(STUDY MATERIAL Opens)

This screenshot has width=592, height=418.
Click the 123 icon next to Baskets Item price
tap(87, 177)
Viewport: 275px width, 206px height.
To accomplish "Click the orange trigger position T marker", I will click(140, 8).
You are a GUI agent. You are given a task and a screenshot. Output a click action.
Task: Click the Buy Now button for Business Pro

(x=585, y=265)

(STUDY MATERIAL Closes)
(STUDY MATERIAL Opens)

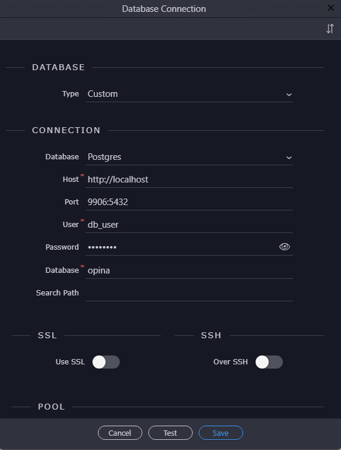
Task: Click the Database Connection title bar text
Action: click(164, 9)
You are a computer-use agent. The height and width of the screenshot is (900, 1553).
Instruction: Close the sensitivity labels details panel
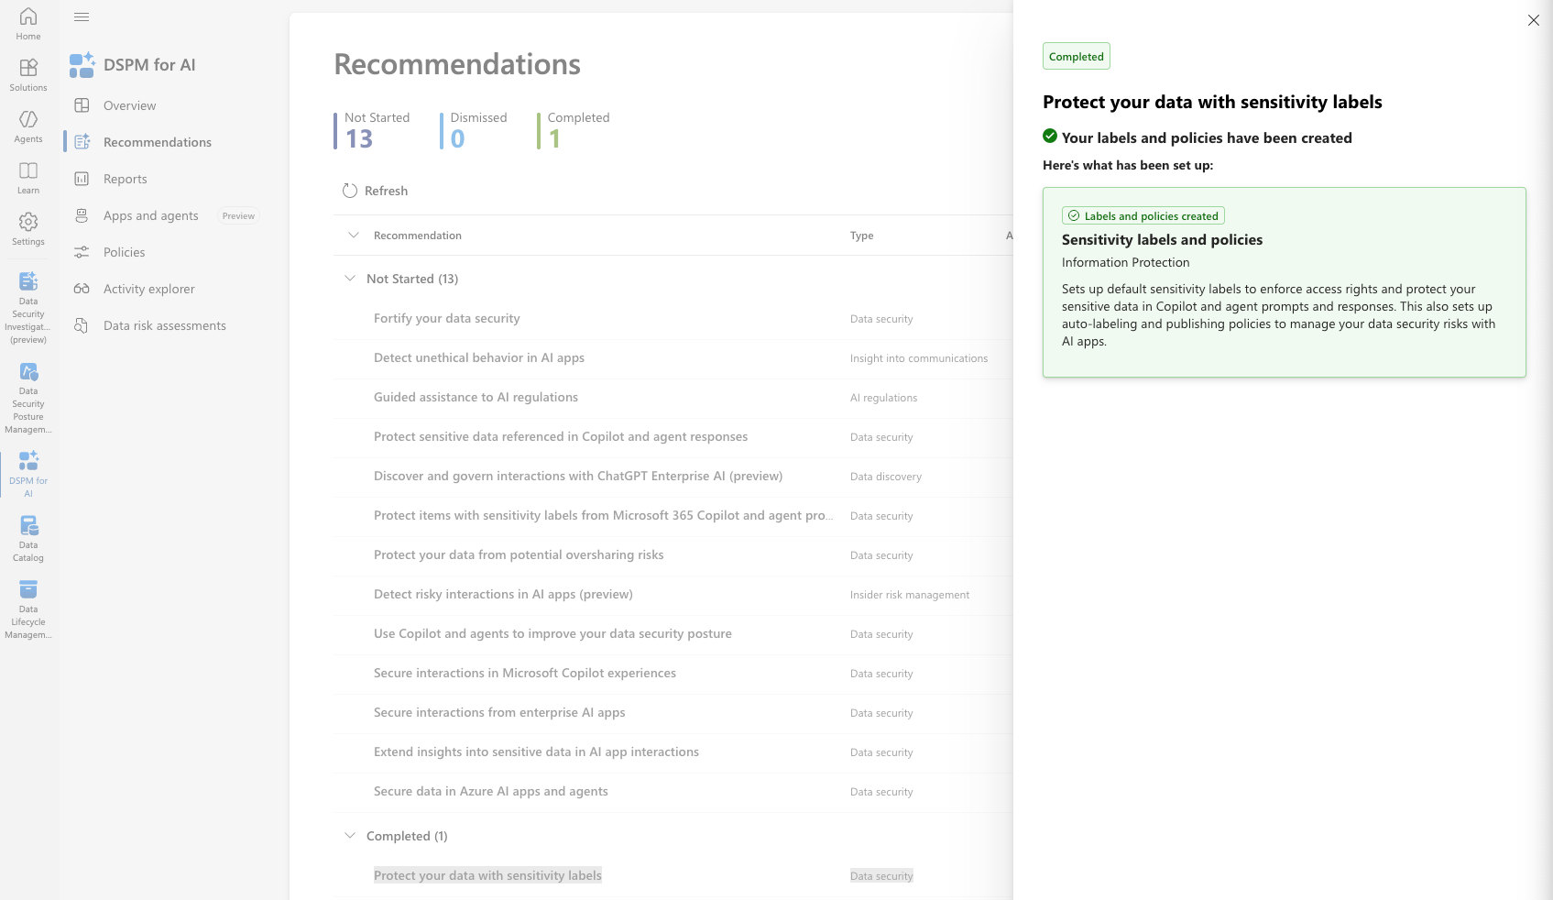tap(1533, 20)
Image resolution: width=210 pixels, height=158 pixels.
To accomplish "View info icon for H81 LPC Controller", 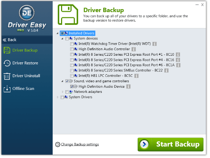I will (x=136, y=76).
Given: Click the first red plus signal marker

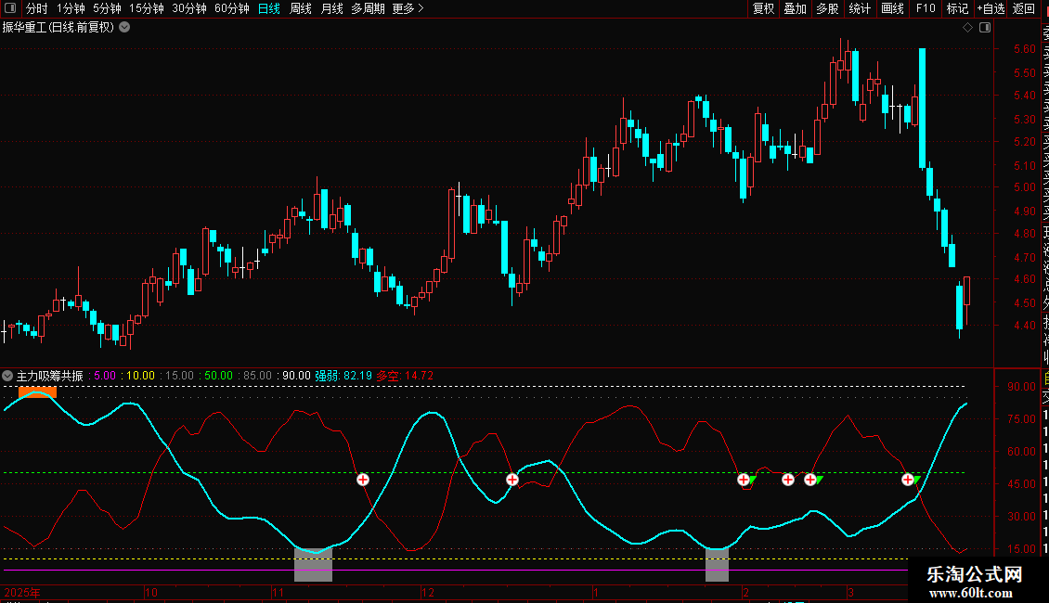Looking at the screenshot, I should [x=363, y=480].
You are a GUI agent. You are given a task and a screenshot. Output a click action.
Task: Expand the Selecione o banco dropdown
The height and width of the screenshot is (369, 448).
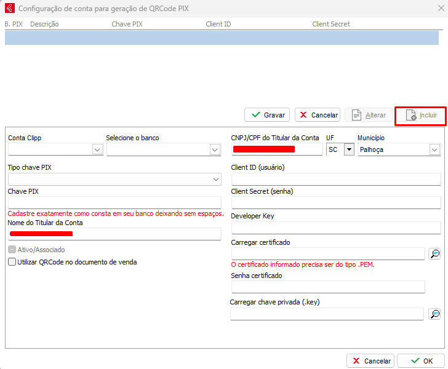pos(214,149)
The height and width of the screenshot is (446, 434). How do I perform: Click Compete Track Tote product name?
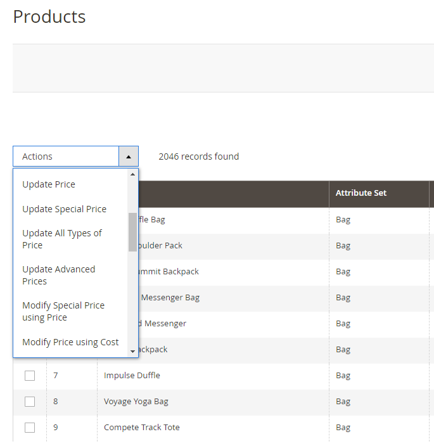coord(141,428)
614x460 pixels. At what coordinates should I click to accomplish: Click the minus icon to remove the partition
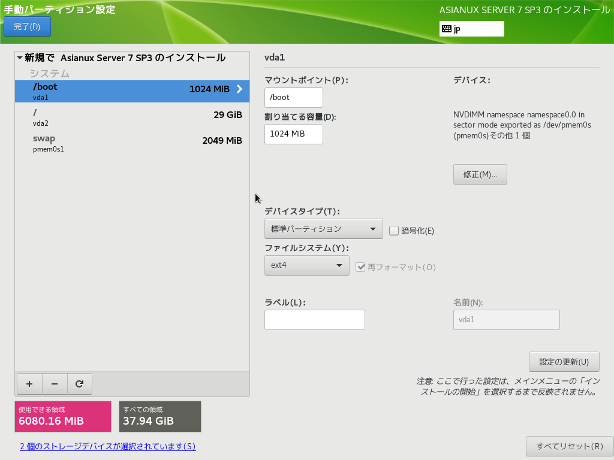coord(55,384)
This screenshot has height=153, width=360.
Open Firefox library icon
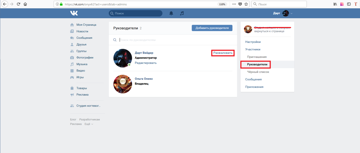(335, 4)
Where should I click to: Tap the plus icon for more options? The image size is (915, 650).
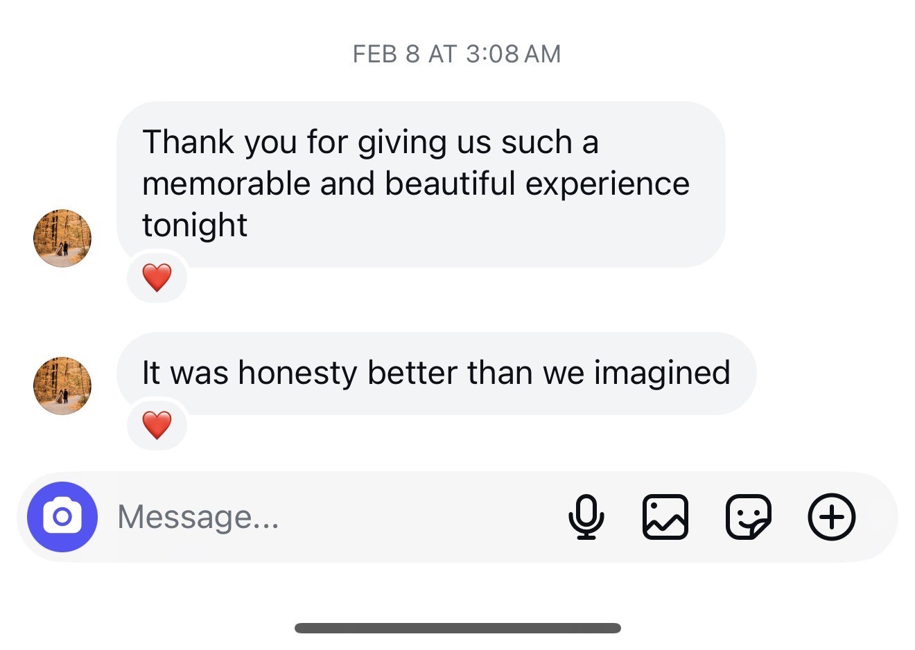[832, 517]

(STUDY MATERIAL Closes)
(STUDY MATERIAL Opens)

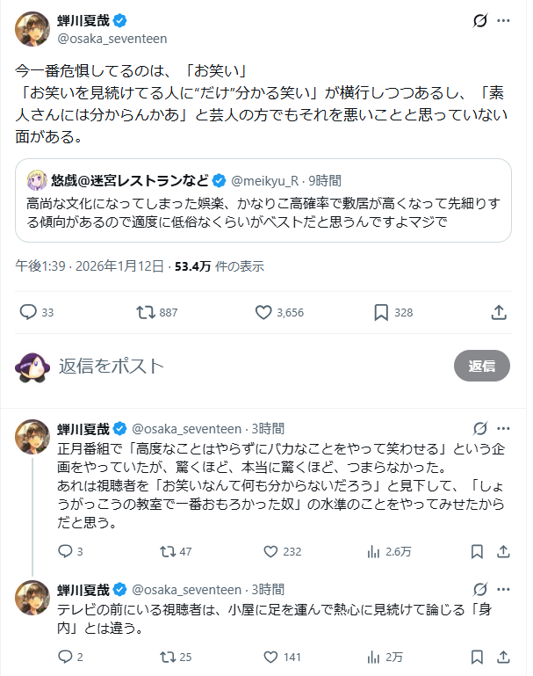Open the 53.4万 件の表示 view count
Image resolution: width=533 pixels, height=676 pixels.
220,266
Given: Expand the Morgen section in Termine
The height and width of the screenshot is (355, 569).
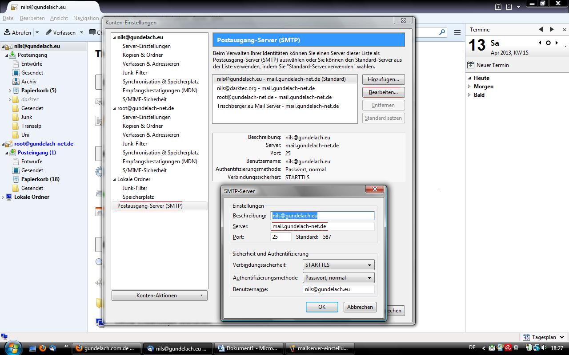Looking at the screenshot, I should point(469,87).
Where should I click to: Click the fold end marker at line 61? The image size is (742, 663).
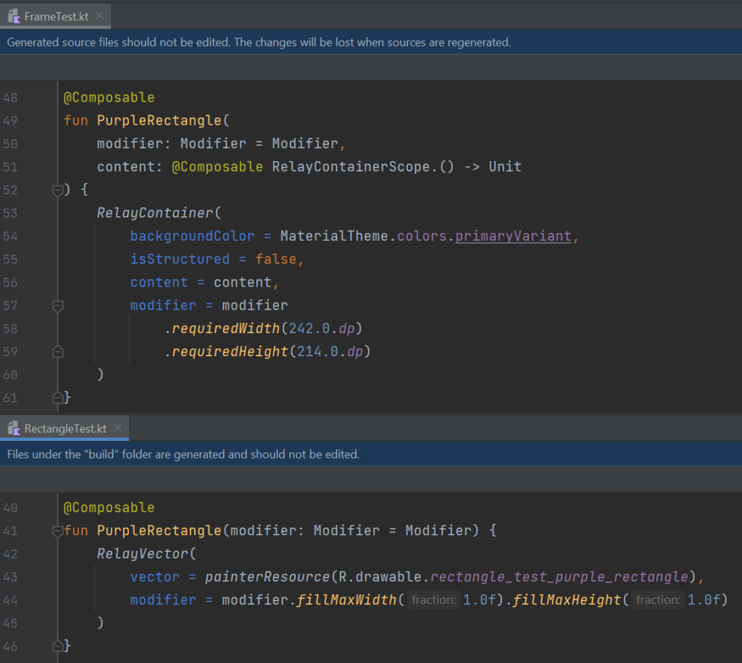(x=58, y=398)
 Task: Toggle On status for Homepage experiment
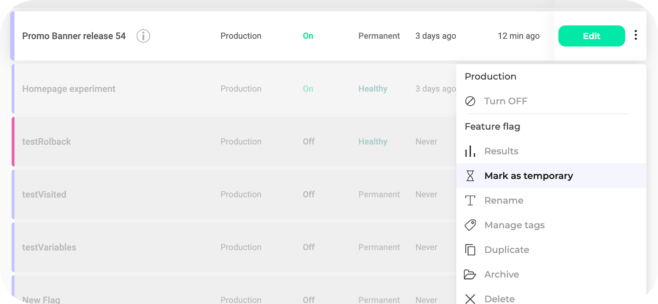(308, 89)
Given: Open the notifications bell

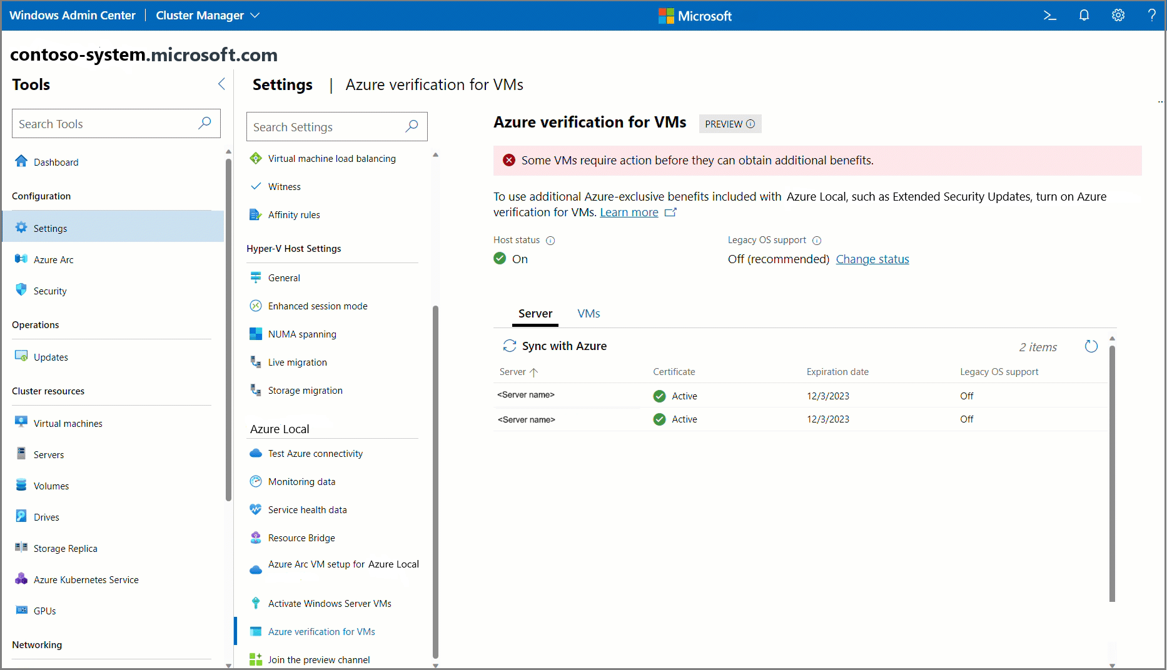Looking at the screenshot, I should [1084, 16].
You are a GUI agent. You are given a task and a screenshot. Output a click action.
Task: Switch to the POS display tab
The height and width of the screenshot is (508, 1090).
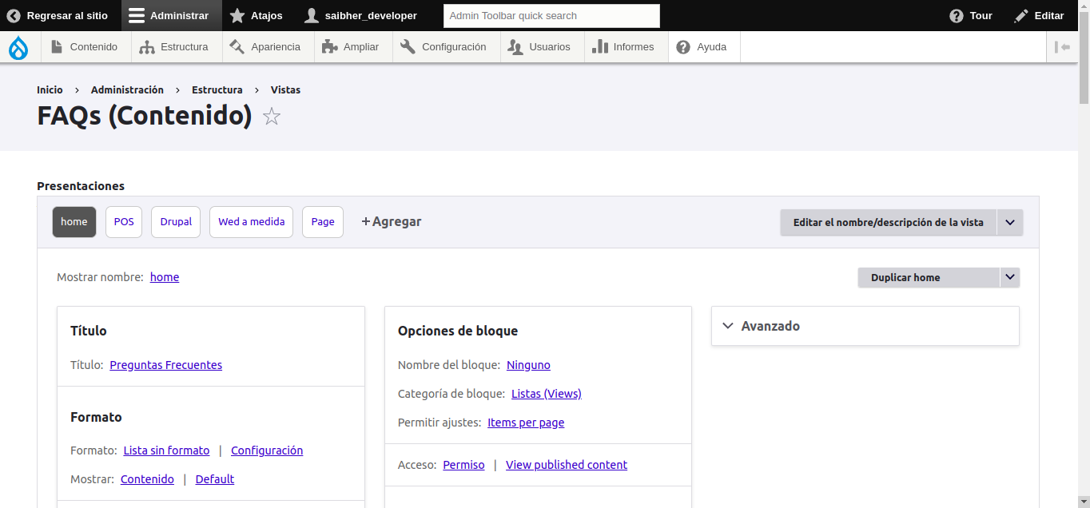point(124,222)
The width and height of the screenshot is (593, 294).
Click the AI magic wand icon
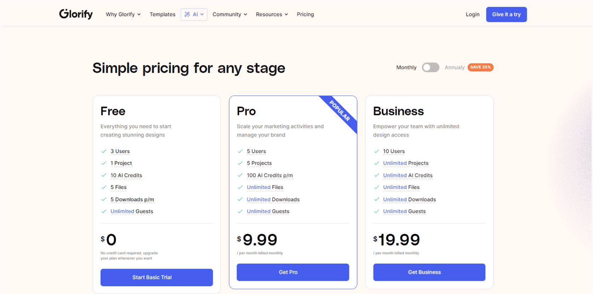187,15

(STUDY MATERIAL Closes)

● YOUR INSTRUCTIONS:
Each line of the entries above that includes the string "Expand" should be copied out.

● TASK RESULT:
Task: Expand the Selecione o banco dropdown
Given: Expand the Morgen section in Termine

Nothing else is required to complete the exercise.